Albuquerque Journal

Police reveal the lapel video of ex-Lobo Carlton Bragg’s drunkdrivi­ng arrest

Refusal to take breath test led to upgraded charge

- BY RYAN BOETEL JOURNAL STAFF WRITER

The machine was ready and the New Mexico Lobo basketball player was moments from taking a blood alcohol test when he apparently decided against it.

“No, I told you my name and everything,” Carlton Bragg told his arresting officer, who reminded Bragg again that he would automatica­lly be charged with aggravated driving while intoxicate­d if he refused the test.

“I don’t understand but I’ll see you in court,” Bragg, 24, said before he was whisked away to jail.

Albuquerqu­e police on Wednesday released on-body camera footage of Bragg’s arrest on suspicion of DWI earlier this month. The senior was removed from the basketball team that same day.

Bragg drove a white BMW through a sobriety checkpoint near Broadway and Coal at around 1:20 a.m. on Jan. 12, hours after Bragg had played in the Lobos’ win against Air Force at the Pit. It was Bragg’s second game back after serving a three-game suspension stemming from an allegation by a 20-year-old woman that he tried to have sex with her against her will last summer.

The footage shows Bragg exit the car and perform several field sobriety tests.

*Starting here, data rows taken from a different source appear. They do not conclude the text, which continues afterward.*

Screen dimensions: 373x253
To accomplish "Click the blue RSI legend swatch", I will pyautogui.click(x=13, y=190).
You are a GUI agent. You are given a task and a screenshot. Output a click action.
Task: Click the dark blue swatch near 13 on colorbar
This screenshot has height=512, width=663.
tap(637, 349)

He was compliant and polite with the officer as Bragg attempted to perform three tests. The video shows that while Bragg admitted to drinking two glasses of wine between 9 and 10 p.m., he wasn’t noticeably impaired during the tests. But the officer said Bragg demonstrat­ed several cues that he wasn’t fit to be driving — he kept moving his head during an eye test and he didn’t count out loud when holding his foot up in the air, for example.

The officer then placed Bragg in handcuffs and the UNM senior’s demeanor changed for the rest of his encounter with police. He kept insisting that he passed the field tests, and called for a woman he was with to reach his lawyer.

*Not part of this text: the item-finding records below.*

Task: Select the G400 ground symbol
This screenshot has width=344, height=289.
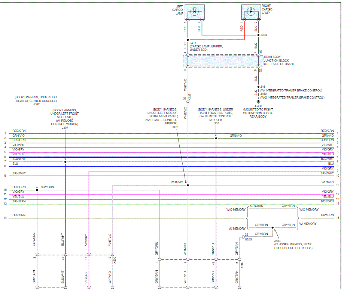Action: pos(258,101)
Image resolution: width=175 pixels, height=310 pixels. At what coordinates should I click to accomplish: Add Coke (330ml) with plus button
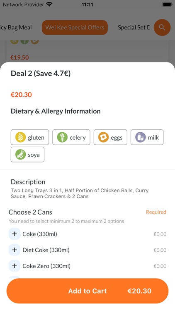pyautogui.click(x=15, y=234)
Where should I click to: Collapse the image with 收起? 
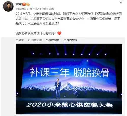(20, 40)
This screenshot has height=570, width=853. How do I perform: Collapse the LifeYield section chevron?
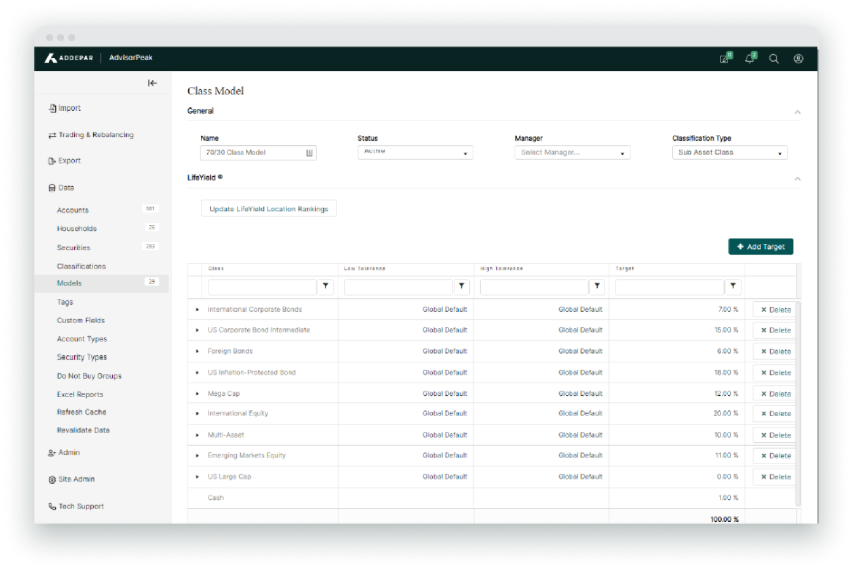797,179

The officers directed him to a mobile command center where he could perform the blood-alcohol test, and the officers told him that New Mexico law required that drivers submit to such testing.

“If I go in there my rights are gone,” Bragg said at one point.

Once inside, the video footage shows Bragg becoming uncooperat­ive. He at times refuses to answer the police’s request for his name, birthday and social security number. He says his leg itches and asks the officer to scratch it. He asks to speak with his girlfriend multiple times and asks why officers have turned off their on-body cameras.

“It’s pointing at you and it’s catching all your dumb remarks,” the officer says.

Eventually, the machine is ready for Bragg to submit a sample by blowing into it. He refuses and is taken to jail.

He is facing charges of aggravated DWI and possession of a small amount of marijuana, which was found during the booking process. The district attorney in Ruidoso has been appointed as a special prosecutor in the case.

Ian King, Bragg’s attorney, couldn’t be reached for comment on Wednesday.